Stored dataset items
* * * *

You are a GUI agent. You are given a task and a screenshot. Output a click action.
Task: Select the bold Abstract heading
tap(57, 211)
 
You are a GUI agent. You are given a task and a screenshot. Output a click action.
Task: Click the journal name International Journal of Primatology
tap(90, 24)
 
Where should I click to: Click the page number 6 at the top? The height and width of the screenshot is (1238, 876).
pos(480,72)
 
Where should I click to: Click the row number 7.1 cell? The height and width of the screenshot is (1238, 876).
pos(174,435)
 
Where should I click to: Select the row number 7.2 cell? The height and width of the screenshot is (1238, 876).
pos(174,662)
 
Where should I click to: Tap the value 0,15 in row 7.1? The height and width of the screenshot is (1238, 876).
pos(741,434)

* * * *

_WHAT YOU HAVE TO DO_
Reproduce every one of the records above verbatim, line for line.

_OUTPUT OF THE EXERCISE_
You are a GUI agent. You are given a task and a screenshot. Output a click action.
Task: Select the bold Abstract heading
tap(57, 211)
 
You are a GUI agent. You are given a task and a screenshot. Output a click action.
Task: Click the journal name International Journal of Primatology
tap(90, 24)
 
Where should I click to: Click the page number 6 at the top? The height and width of the screenshot is (1238, 876).
pos(480,72)
 
Where should I click to: Click the row number 7.1 cell? The height and width of the screenshot is (1238, 876).
pos(174,435)
 
Where should I click to: Select the row number 7.2 cell? The height and width of the screenshot is (1238, 876).
pos(174,662)
 
Where should I click to: Tap the value 0,15 in row 7.1? The height and width of the screenshot is (1238, 876).
pos(741,434)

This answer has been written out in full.